Bolivia electoral court blocks constitution vote
LA PAZ, Bolivia (AP) — Bolivia's National Electoral Court has suspended a referendum on a new constitution, delivering a blow to President Evo Morales' plans to empower the long-marginalized indigenous majority.
The electoral court on Monday ruled only lawmakers have the authority to set a date for the referendum, suspending the president's decree for a Dec. 7 vote.
The decision apparently stalls the referendum indefinitely, since the Senate is controlled by an opposition bitterly against the draft document, which would also allow presidential re-election.

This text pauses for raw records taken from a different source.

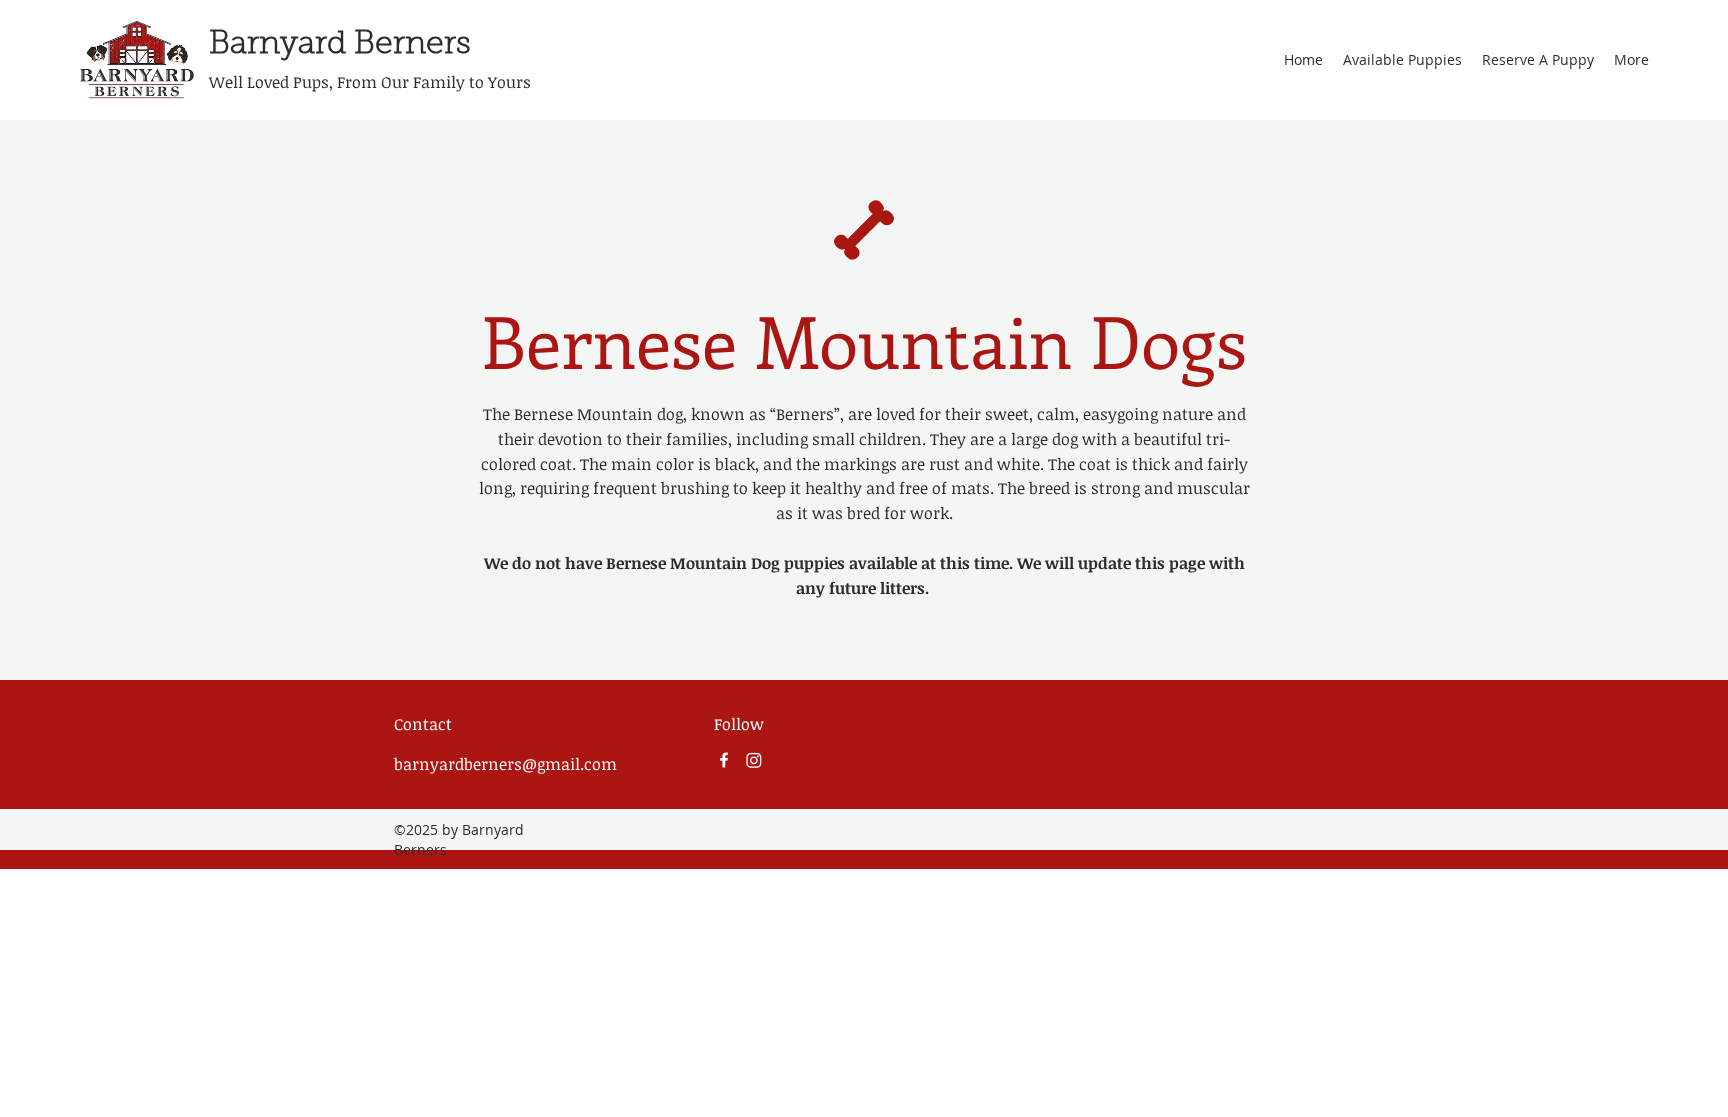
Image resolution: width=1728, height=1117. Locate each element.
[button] (1402, 60)
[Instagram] (754, 760)
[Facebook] (724, 760)
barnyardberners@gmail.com (505, 764)
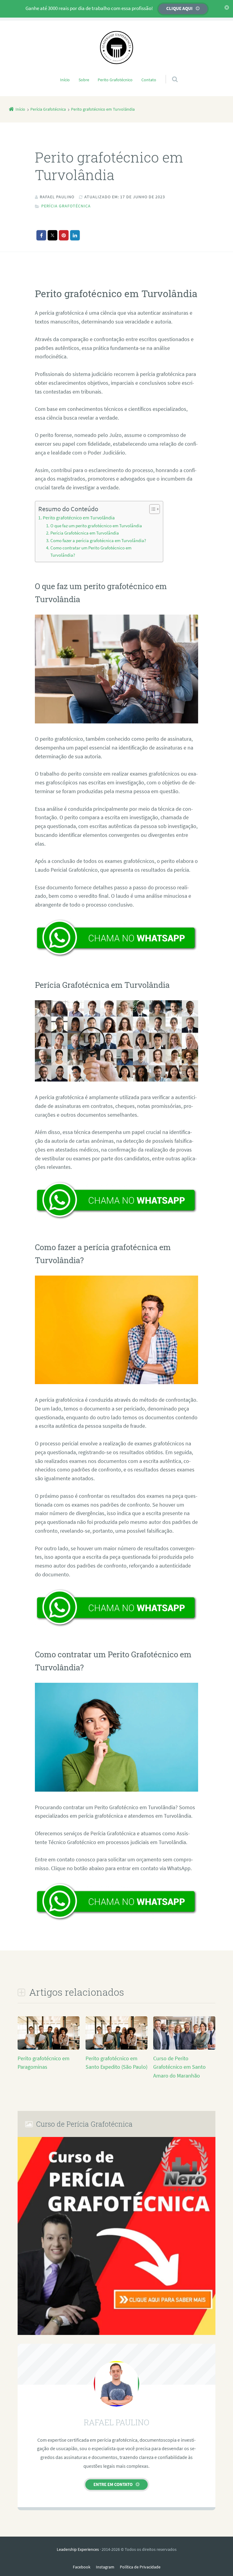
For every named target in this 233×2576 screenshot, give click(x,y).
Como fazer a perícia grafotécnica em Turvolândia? (98, 540)
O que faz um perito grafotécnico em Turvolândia (96, 525)
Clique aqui (179, 8)
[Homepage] (116, 47)
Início (65, 79)
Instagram (105, 2567)
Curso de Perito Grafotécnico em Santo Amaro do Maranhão (179, 2067)
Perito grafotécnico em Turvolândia (79, 518)
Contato (148, 79)
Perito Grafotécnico (115, 79)
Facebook (81, 2567)
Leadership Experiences (78, 2549)
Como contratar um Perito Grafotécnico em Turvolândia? (90, 551)
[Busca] (169, 73)
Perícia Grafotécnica (66, 206)
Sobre (84, 79)
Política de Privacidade (140, 2567)
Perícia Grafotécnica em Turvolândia (84, 533)
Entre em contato (113, 2484)
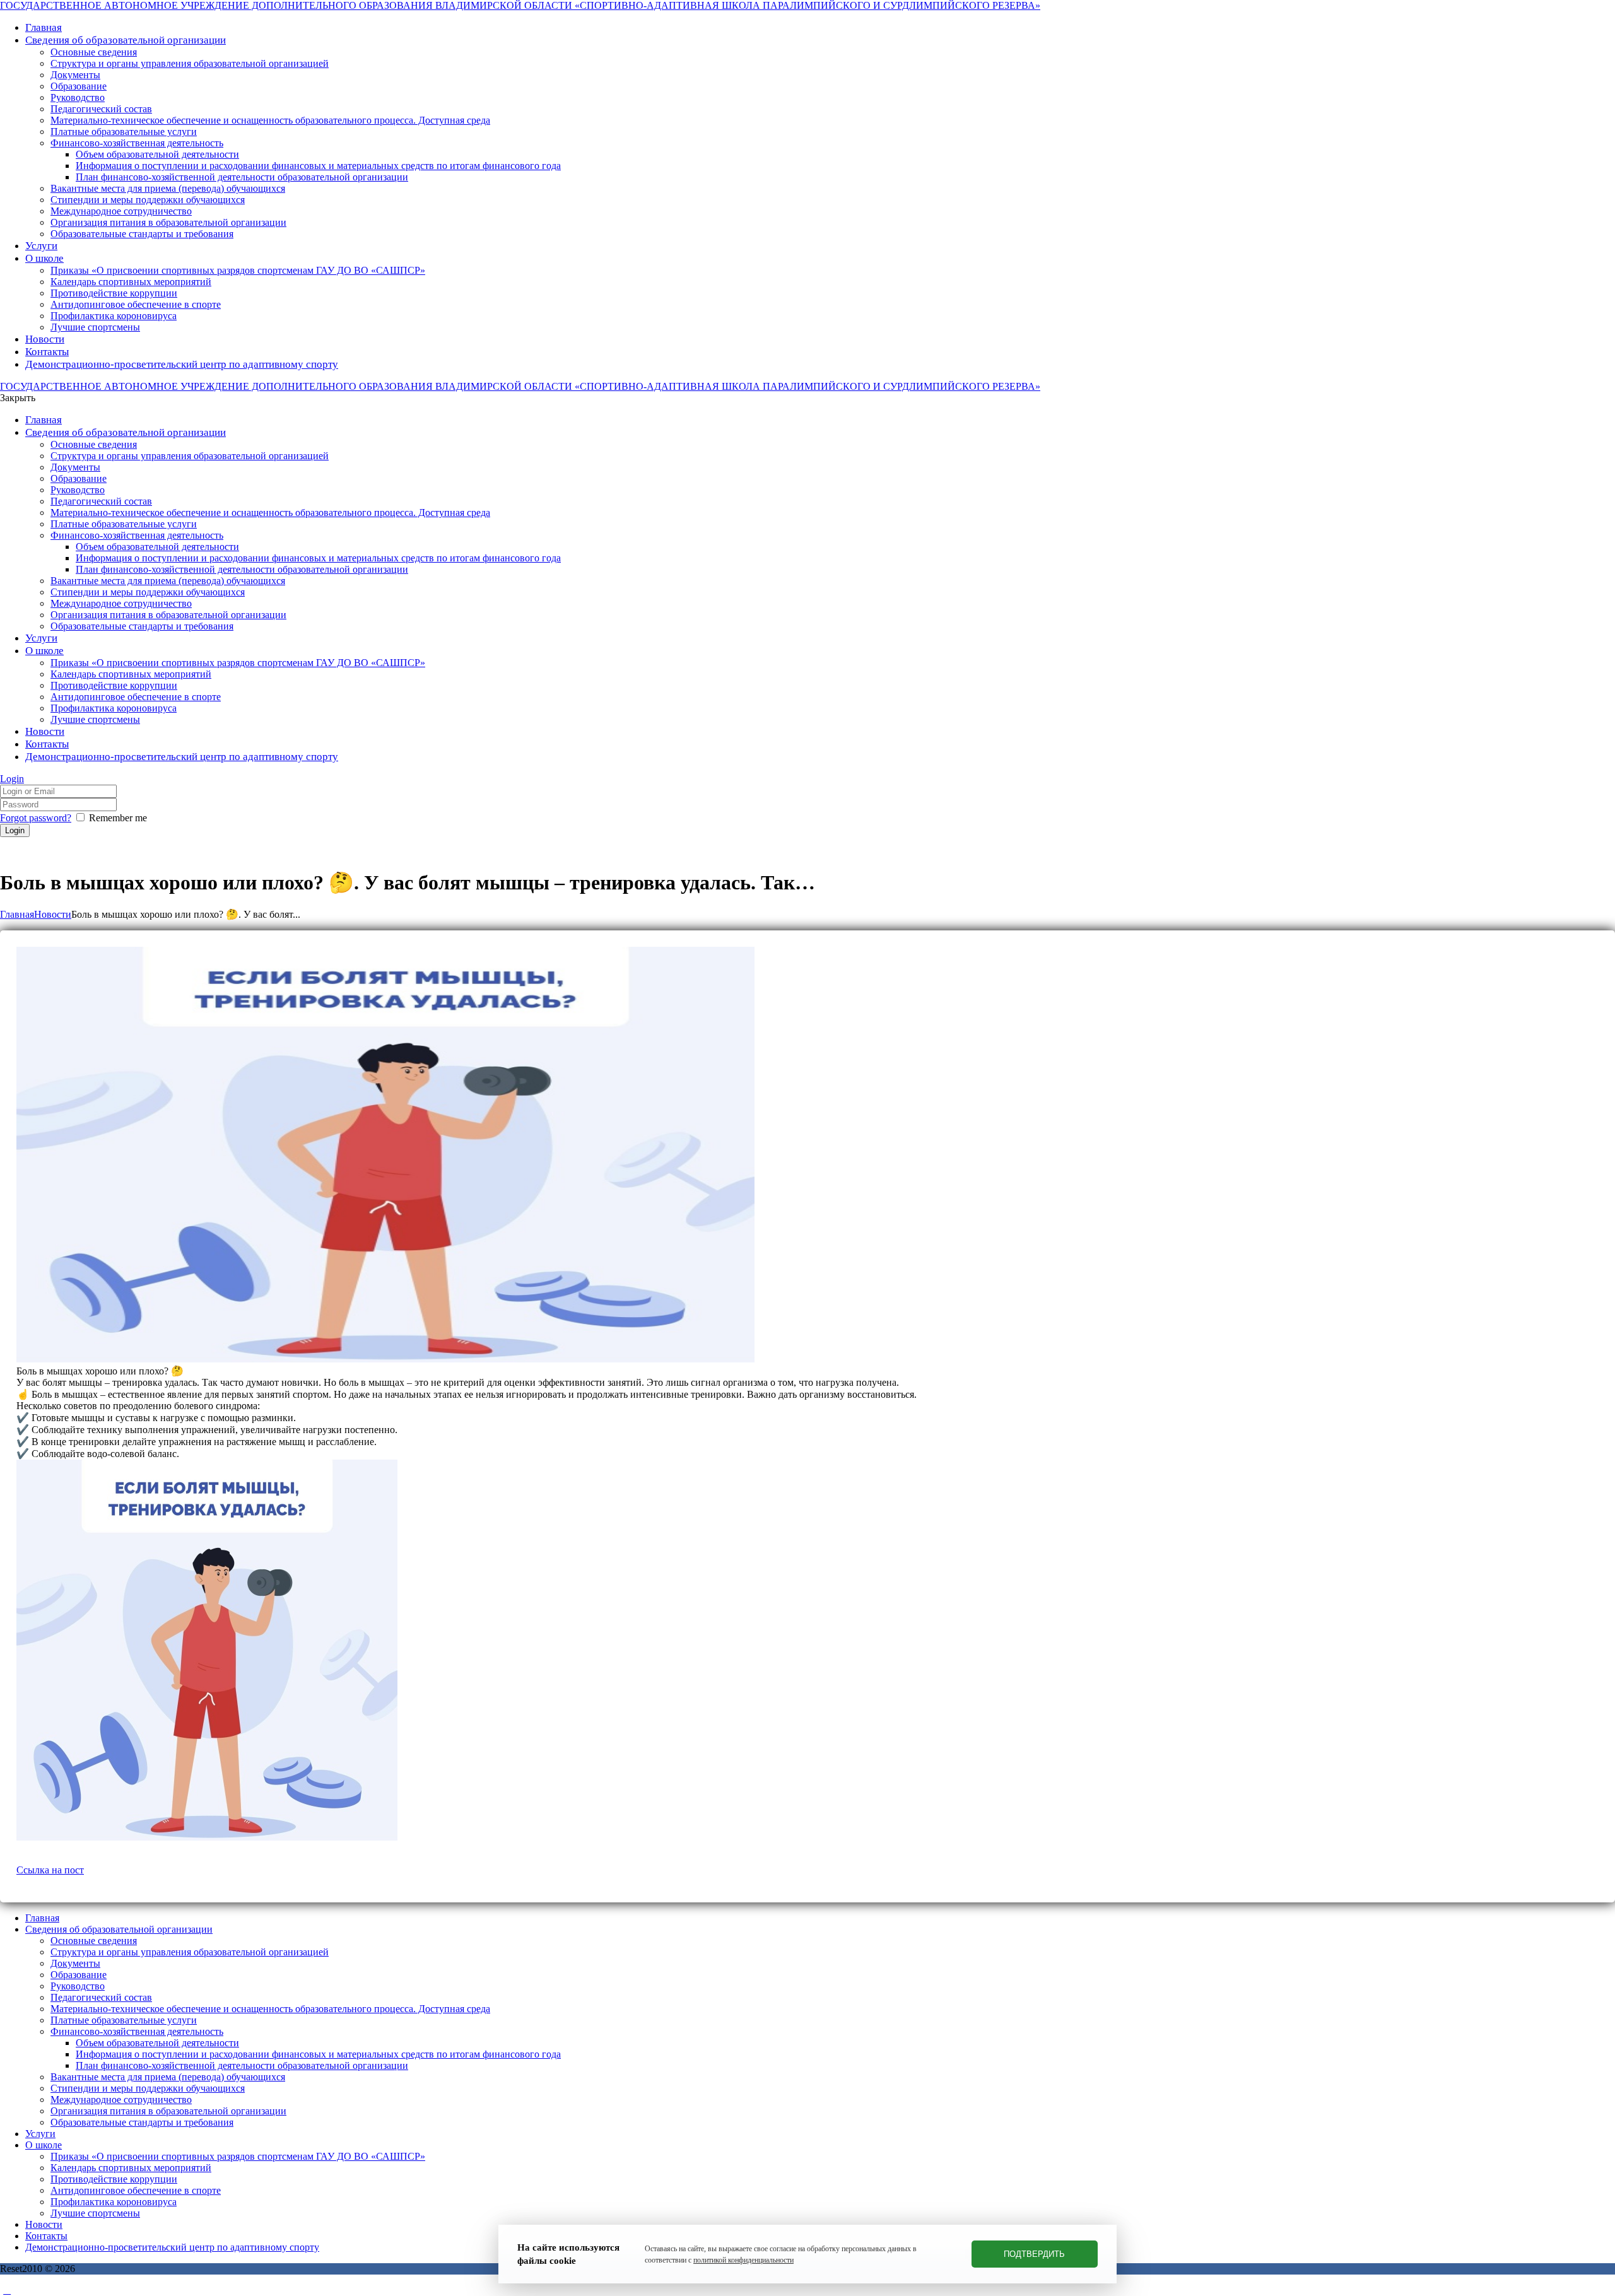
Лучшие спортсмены (95, 2213)
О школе (43, 2145)
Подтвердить (1034, 2254)
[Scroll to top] (7, 2290)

"It is in the hands of Congress" to pass a bill calling for the vote, court President Jose Luis Exeni told reporters. "It will be that body that calls the referendum."
There was no immediate reaction from the administration of Morales, who was traveling in Iran with his spokesman.
Morales sought the vote after winning a 67 percent vote of confidence in an August recall election.
But his attempts to change the constitution, redirect natural gas revenues to the poor and redistribute fallow land have met with staunch opposition from the country's energy-rich eastern provinces, whose governors also survived the recall.
The draft charter was approved in December by a special Constituent Assembly, but only after opposition delegates walked out of the debate. The document must be approved by Bolivian voters before it can take effect.